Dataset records
■ ■ ■ ■ ■ ■ ■

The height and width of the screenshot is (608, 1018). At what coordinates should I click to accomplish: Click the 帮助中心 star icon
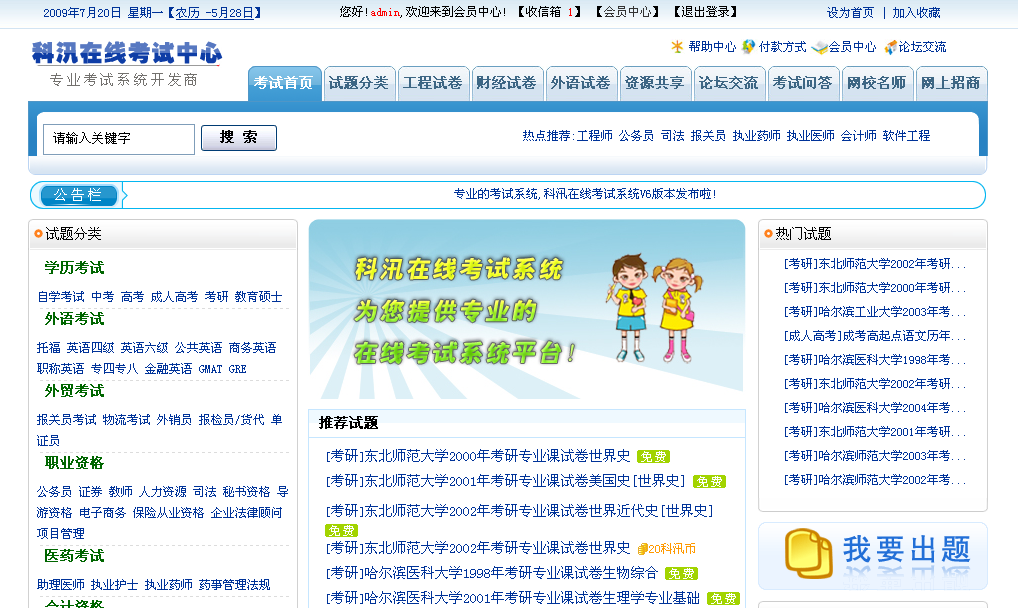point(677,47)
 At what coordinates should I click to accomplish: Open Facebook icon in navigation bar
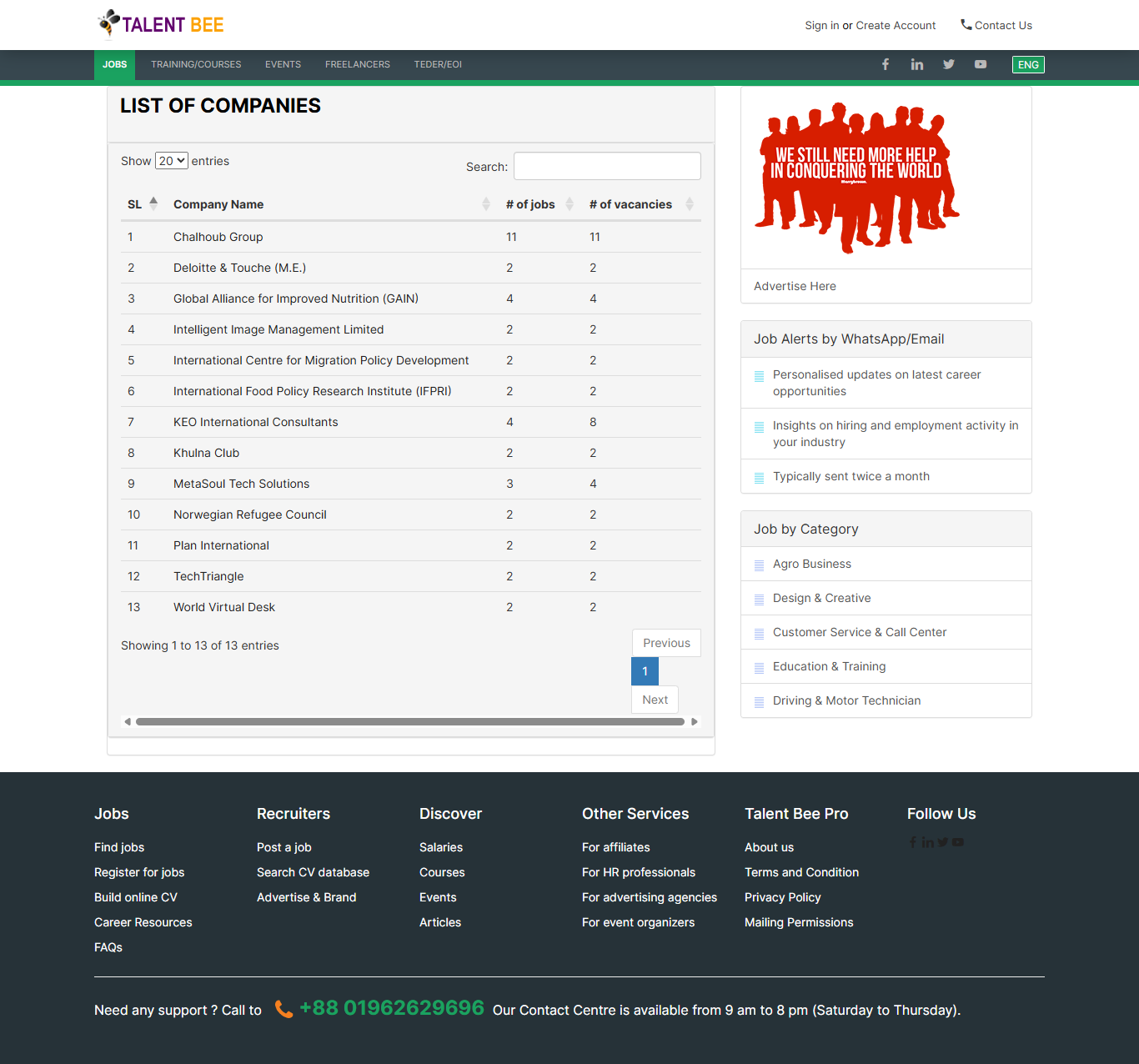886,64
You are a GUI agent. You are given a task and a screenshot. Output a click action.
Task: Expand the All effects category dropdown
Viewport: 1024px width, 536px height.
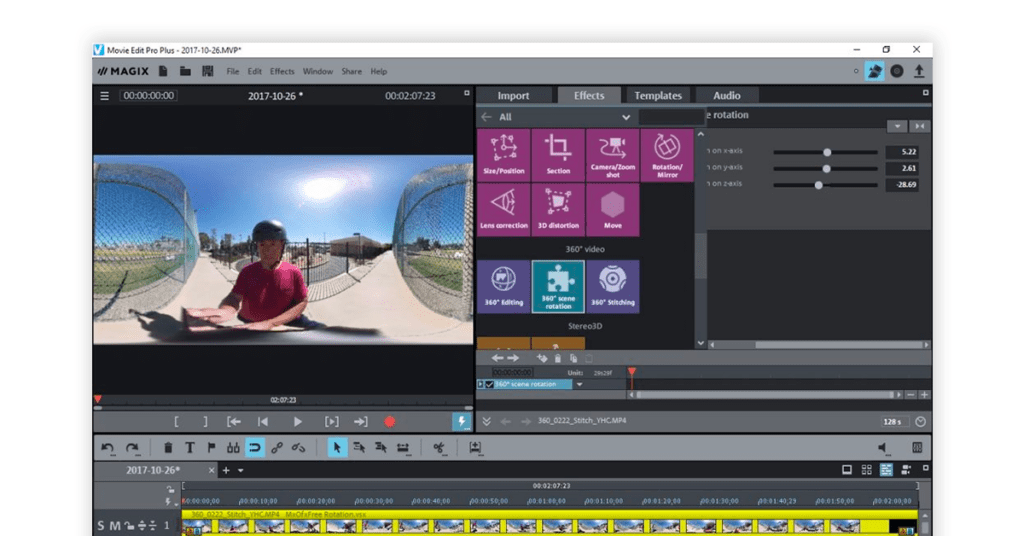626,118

■ ■ ■ ■ ■ ■ ■

• TASK TO COMPLETE
Leave out the pictures, and give all the records again exactly.

• OUTPUT OF THE TASK
The height and width of the screenshot is (608, 1018). At what coordinates should I click to accomplish: Click the 帮助中心 star icon
point(677,47)
 At what coordinates should I click to accomplish: Open Facebook icon in navigation bar
886,64
You are a GUI agent. You are given a task and a screenshot. Output a click action.
Task: Expand the All effects category dropdown
Viewport: 1024px width, 536px height.
626,118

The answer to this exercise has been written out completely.